“The most romantic of the British North Borneo Company’s possessions is doubtless that lying between Silam in Darvel Bay and Batu Tinagat in Sibuco Bay. Here turquoise blue seas are dotted with innumerable fantastic shaped islands, spotted with verdure and fringed with white sandy beaches, and coral reefs bearing Pearls, Pearlshells, Beche-de-Mer and other valuable sea products are seen lying fathoms deep in its pellucid waters.” K.P. Tabrett, The Foundings Of Semporna
Semporna is small fishing town on the East Coast of Sabah, Borneo. It faces the Celebes Sea and is surrounded by a scatter of islands that have calmed tropical waters, harboured extensive marine ecosystems, and provided Semporneans the wealth of the ocean since time immemorial.

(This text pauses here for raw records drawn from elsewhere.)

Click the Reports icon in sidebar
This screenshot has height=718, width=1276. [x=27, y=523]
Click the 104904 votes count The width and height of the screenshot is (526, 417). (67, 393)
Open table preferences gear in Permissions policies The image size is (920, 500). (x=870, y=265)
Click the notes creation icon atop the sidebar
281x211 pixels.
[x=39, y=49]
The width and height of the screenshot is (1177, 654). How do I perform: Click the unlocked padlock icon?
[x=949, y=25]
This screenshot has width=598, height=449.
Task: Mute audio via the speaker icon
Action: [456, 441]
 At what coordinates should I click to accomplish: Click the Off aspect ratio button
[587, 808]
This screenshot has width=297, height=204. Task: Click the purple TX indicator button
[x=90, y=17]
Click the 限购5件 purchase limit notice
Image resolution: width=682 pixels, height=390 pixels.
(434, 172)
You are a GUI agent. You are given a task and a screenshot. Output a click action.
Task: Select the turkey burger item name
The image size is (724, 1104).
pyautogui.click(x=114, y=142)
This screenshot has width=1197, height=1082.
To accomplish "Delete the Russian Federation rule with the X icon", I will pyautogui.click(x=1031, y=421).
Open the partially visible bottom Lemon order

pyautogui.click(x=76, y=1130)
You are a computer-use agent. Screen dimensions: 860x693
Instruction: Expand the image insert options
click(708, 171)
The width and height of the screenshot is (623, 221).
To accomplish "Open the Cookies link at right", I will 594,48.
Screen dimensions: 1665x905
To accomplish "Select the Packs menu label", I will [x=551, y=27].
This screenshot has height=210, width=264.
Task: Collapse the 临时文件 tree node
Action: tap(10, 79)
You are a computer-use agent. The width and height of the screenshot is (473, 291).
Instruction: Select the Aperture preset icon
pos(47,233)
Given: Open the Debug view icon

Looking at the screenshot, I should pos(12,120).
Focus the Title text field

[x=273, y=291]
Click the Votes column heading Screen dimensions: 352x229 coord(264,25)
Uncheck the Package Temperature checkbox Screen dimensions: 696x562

Apart from fishery, Semporna is a hub of seaweed farming, shrimp farming, pearl farming and other aquacultural industries.
While the town itself has no beach or other physical attractions, Semporna is a gateway to world-famous islands less than an hour away by boat. Hence tourism is an important industry, encouraging investment in the protection of the region’s natural beauty.
Semporna is known best as the gateway to exquisitely beautiful tropical islands offering white sandy beaches and world-class diving. Among them are the famed oceanic Sipadan, muck-diving gem Mabul, shallow reefbed Kapalai and rising star Mataking. All of which are 30 – 45 minutes on boat ride
The waters surrounding Semporna are part of the Coral Triangle, considered to be the global epicentre of marine biodiversity. Thousands of species of coral, fish, turtles and many other marine life forms some rare and endangered are to be found here.
Semporna enjoys a tropical coastal climate: hot and humid all year round with cooling sea breeze and occasional rain. Because of the strategic location, the town and the destination islands often escape heavy monsoon storms. Daytime temperature varies between 28 to 34 degrees Celsius and water temperature is a balmy 27 degrees Celsius.
The Bajau ethnic group is composed of several sub-ethnic groups with a heritage rich in culture and customs. They are usually Muslim, with some incorporating traditional beliefs that predate Islam. The Bajau are peaceful folks and their warmth and friendliness to visitors and strangers are well known.
The Bajau of East Coast Sabah were historically a nomadic and seafaring people who lived much of their lives on boats as Sea Gypsies, living off the ocean by fishing and trading. Today most of them live all around Semporna and other parts of Sabah, and their activities have expanded to farming and business sectors.
Nevertheless, their relationship to the sea continues to survive. Their livelihoods, as well as those of the Kadazandusun, the local Chinese and other ethnic communities of Semporna, largely depend on the gift of the sea through fishery, aquaculture and tourism.
The Bajau possess an endangered artistry of handcrafting fishing canoes and migratory vessels known as lepa. Every April, the East Coast Bajau gather for the Regatta Lepa to celebrate their maritime heritage. During this festival, hundreds of brightly decorated traditional lepa will parade near the coasts of Semporna and compete in various events. Young ladies too enliven the festivities and do their part to keep the culture alive by performing traditional Bajau dances in beautiful traditional costumes.
* It is advisable to book the accomodation 1 month prior to the event.